Lines before the one containing "Click the ago.cnc title bar application icon" are to be left out; that line and every line after it, through the last line below, are to be reproduced exactly.
:::::
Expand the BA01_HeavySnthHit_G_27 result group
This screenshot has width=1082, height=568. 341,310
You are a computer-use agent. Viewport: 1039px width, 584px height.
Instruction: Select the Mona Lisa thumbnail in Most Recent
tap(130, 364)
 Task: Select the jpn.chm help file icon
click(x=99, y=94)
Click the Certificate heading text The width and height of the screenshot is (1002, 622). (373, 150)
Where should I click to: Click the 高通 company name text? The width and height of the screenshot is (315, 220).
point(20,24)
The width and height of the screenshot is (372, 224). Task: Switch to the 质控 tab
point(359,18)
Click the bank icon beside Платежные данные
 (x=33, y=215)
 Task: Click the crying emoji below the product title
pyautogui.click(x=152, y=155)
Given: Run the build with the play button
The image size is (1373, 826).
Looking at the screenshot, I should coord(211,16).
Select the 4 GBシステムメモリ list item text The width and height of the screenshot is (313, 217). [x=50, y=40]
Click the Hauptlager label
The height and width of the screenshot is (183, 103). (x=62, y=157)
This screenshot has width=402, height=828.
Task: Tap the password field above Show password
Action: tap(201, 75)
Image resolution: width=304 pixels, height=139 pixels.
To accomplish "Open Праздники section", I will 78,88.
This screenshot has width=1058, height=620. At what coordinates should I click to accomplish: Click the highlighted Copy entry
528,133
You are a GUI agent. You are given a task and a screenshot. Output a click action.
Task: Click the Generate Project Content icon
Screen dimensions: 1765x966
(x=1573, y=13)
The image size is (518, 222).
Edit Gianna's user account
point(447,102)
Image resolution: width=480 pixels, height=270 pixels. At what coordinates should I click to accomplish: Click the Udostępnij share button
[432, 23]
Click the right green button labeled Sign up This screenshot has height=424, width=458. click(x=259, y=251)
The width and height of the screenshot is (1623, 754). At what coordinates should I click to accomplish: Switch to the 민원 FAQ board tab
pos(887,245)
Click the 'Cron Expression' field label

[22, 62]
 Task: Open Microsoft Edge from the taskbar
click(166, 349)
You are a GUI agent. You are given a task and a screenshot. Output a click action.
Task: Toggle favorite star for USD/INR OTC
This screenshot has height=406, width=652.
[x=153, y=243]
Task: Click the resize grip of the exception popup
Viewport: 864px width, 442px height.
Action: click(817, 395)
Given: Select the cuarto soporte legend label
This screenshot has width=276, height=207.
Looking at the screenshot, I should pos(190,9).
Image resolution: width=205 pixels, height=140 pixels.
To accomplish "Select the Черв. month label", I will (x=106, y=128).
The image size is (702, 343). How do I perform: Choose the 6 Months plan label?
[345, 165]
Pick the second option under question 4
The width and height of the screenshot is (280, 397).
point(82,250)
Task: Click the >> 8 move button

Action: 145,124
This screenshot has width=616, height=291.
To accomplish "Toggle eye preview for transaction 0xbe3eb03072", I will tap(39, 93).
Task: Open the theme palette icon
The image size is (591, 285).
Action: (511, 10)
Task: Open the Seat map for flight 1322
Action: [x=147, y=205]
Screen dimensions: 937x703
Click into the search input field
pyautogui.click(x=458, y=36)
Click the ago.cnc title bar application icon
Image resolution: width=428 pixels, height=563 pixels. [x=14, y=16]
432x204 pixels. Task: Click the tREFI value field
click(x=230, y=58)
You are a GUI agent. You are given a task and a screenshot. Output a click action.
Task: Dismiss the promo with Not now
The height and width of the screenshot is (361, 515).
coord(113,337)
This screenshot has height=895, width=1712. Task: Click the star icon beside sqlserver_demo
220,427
:::::
Written answer:
Click the ago.cnc title bar application icon
Image resolution: width=428 pixels, height=563 pixels. [x=14, y=16]
432x204 pixels. Task: Click the tREFI value field
click(x=230, y=58)
You are a GUI agent. You are given a task and a screenshot. Output a click action.
Task: Dismiss the promo with Not now
The height and width of the screenshot is (361, 515).
coord(113,337)
This screenshot has height=895, width=1712. Task: Click the star icon beside sqlserver_demo
220,427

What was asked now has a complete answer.